Create and run a task to migrate data from a remote file system - Data Transport

This topic describes how to create and run a task to migrate data from a remote file system to the on-premises network-attached storage (NAS) of a Data Transport device.

Warning

If the device experiences network interruptions or power failures during data migration, some data may not be migrated. Before running a migration job, make sure that your network and power supply are reliable.

Create a migration task

Check whether migration processes exist

Run the ps -ef | grep jarcommand.
Check whether the master.jar, worker.jar, and tracker.jar files exist. If they exist, run the kill -9 <PID> command to stop the master, worker, and tracker processes.
Run the cd /mnt/cube1/software/ossimport command to go to the specified directory.

Configure the job.cfg files

Run the cd /mnt/cube1/software/ossimport/conf command to find the job.cfg files.
Confirm the number of migration tasks that you need to create and copy the corresponding number of job.cfg files. One task corresponds to one job.cfg file.
Note
- Distinguish the job.cfg files. For example, you can specify different file names, such as job1.cfg.
- If you want to migrate data from all directories, create one migration task.
- If you want to migrate data from some directories, create one task for each directory.
Open one configuration file, such as vi job1.cfg, and configure the parameters described in the following table.

Parameter	Description
jobName	The task name. Example: example_job.
srcType	The type of the data source. In this example, the value is set to local.
srcPrefix	The source path from which the data is migrated to the Data Transport device. Note that a forward slash (/) must be added at the end of the path. Example: /mnt/nas/example_dir/.
destType	The destination to which data is migrated. In this example, data is migrated from a remote file system to the on-premises NAS of a Data Transport device. Set the value to local.
destPrefix	The destination path in which the data is stored in the Data Transport device. The path of storage pool 1 for the Data Transport device is /mnt/cube1/data/. The path of storage pool 2 for the Data Transport device is /mnt/cube2/data/.
auditMode	The verification mode. Set the value to simple.
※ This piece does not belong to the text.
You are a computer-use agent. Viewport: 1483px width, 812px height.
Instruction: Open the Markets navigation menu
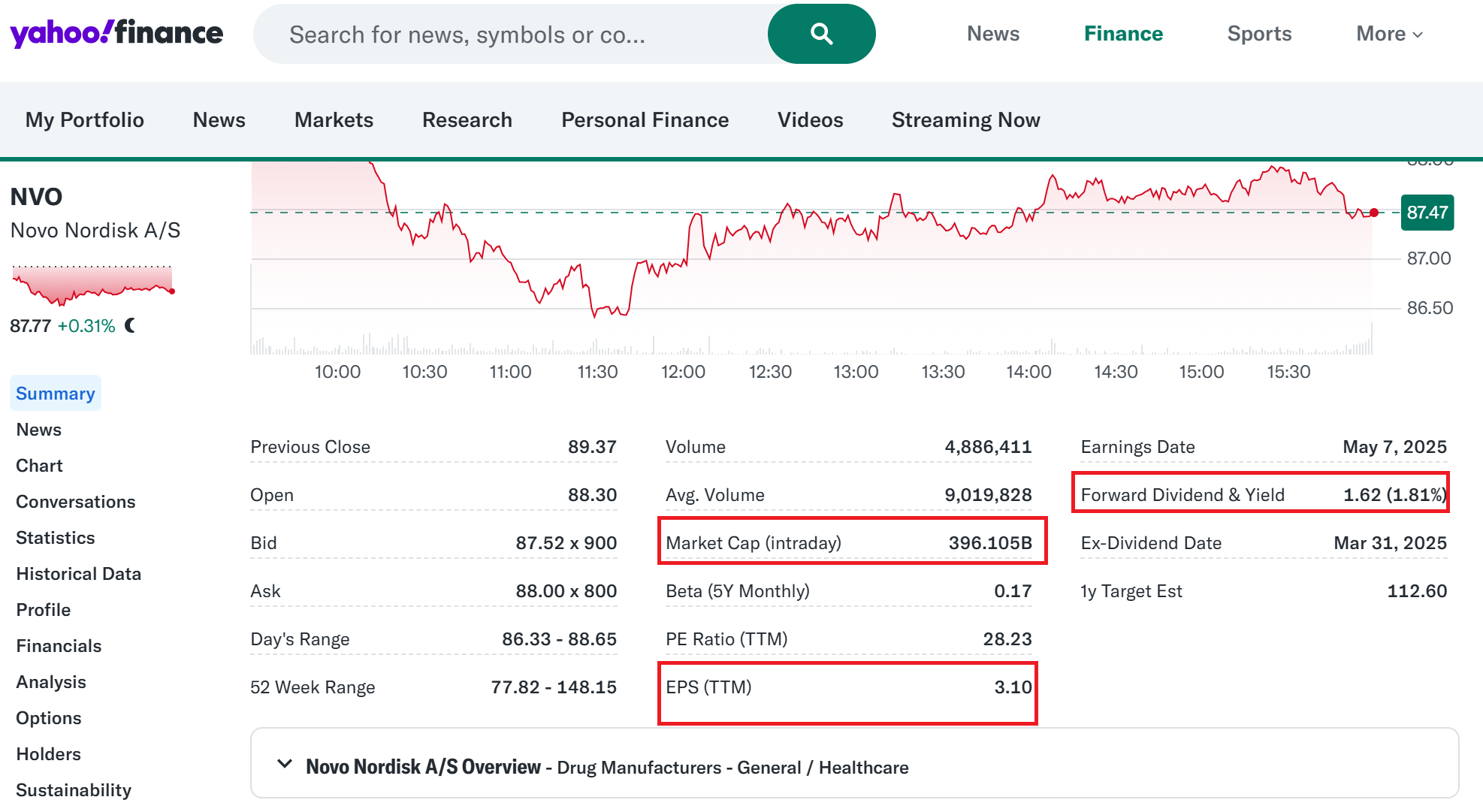pyautogui.click(x=334, y=120)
Deploy and submit the task

Important

Note that the following operations are performed in the /mnt/cube1/software/ossimport directory.

1. Deploy the built-in service of Data Transport.

Run the bash console.sh deploy command.

2. Start the service.

Run the bash console.sh start command.

3. Check whether the processes are started.

Run the ps -ef | grep jar command to check whether the master.jar, worker.jar, and tracker.jar files exist. If they exist, the processes are started.

4. Submit the migration task.

Run the bash console.sh submit conf/<Name of the configuration file> command. Example: bash console.sh submit conf/job1.cfg.

(Optional) Configure incremental migration

If you want to configure incremental migration, you must modify the following parameters in the configuration file:

isIncremental: specifies the incremental migration mode. Set the value to true.
incrementalModeInterval: specifies the interval at which incremental migration is performed. Unit: seconds. The value cannot be less than 900.
repeatCount: specifies the number of incremental migration times. We recommend that you set a value less than or equal to 30. The value you set must be the actual number of incremental migration times plus 1. For example, if you want to perform incremental migration twice, you must set the value of repeatCount to 3.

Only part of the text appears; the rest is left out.